Menteri Keamanan Israel Yoav Gallant Urungkan Niat Perang dengan Lebanon
Menteri Keamanan Israel, Yoav Gallant mengenai masalah kritis terkait perang di Gaza dan mengenai eskalasi di Lebanon ketika berkunjung ke AS.
Penulis: Andari Wulan Nugrahani
Editor: Wahyu Gilang Putranto
TRIBUNNEWS.COM - Belum lama ini, Menteri Keamanan Israel, Yoav Gallant berkunjung ke Amerika Serikat (AS).
Di sana, Gallant berdiskusi dengan pejabat AS mengenai masalah kritis terkait perang di Gaza dan mengenai eskalasi di Lebanon.

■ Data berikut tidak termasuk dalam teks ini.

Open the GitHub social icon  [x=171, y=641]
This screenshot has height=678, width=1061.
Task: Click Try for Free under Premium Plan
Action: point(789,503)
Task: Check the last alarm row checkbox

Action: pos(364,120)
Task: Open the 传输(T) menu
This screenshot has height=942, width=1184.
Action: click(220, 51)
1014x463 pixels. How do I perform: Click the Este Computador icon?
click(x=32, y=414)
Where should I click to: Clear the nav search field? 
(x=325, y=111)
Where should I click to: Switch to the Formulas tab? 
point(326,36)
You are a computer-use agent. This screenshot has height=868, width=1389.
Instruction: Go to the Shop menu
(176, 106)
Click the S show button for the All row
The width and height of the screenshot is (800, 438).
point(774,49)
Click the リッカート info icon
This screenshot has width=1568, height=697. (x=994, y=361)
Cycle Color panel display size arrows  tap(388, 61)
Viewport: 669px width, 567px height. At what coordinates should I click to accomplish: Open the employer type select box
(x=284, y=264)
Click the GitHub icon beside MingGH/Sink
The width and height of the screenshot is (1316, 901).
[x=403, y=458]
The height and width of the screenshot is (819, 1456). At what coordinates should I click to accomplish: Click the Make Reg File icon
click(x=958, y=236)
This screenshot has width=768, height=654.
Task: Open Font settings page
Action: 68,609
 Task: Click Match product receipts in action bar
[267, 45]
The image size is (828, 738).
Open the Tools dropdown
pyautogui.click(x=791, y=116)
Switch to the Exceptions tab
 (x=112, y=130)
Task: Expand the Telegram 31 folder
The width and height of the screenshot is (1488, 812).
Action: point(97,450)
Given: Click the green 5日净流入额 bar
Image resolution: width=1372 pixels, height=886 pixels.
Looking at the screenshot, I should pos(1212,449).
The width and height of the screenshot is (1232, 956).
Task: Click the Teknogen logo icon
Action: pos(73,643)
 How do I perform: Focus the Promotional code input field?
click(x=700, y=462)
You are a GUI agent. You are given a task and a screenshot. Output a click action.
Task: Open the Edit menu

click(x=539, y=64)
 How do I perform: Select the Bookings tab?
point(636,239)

Dari laporan The New York Times, para pejabat Amerika mencatat perubahan signifikan dalam pendirian Gallant.
Awalnya, setelah Operasi Banjir Al-Aqsa pada 7 Oktober, Gallant mengatakan bahwa "Israelm seharusnya menghancurkan Hamas dan Hizbullah".
Kini pandangannya telah berubah.
Channel 12 Israel juga melaporkan tekanan yang dilakukan Hizbulalh Lebanon terhadap pemerintah Israel dan militernya.
Pejabat AS telah menyatakan bahwa menghentikan pertempuran di Gaza akan menjadi cara paling aman untuk "meredakan ketegangan antara Israel dan Hizbullah," seperti yang disampaikan oleh The New York Times.
Laporan tersebut lebih lanjut menyebutkan bahwa rencana Presiden Biden dipertanyakan karena “tuntutan tambahan dari Hamas dan pernyataan ambigu dari Netanyahu.”
Pemerintahan Biden telah mendesak Israel untuk tidak berperang dengan Lebanon karena akan menjadi bencana bagi kedua belah pihak dan berpotensi memicu perang regional, terutama jika AS ikut campur.
Selain itu, dukungan Amerika Serikat terhadap Israel akan sangat memengaruhi kampanye presiden Biden, mengurangi suara warga Arab Amerika dan kaum progresif.
Israet telah berperang dengan kelompok perlawanan Palestina Hamas sejak 7 Oktober.
Baca juga: Israel Utara Membara, 25 Roket dan 3 Drone Hizbullah Bombardir Galilea Barat dan Kiryat Shmona
Tapi sampai saat ini, Tel Aviv belum mampu meraih kemenangan apa pun.
Hamas adalah kelompok yang jauh lebih kecil daripada kelompok perlawanan Lebanon Hizbullah, yang pada dasarnya tidak memiliki peralatan dan artileri berkualitas tinggi dan canggih.
"Oleh karena itu, karena Israel belum mampu mengalahkan Hamas dalam delapan bulan terakhir ini, kemungkinan Israel memenangkan perang melawan Hizbullah menjadi tipis," kata laporan New Yorks Times.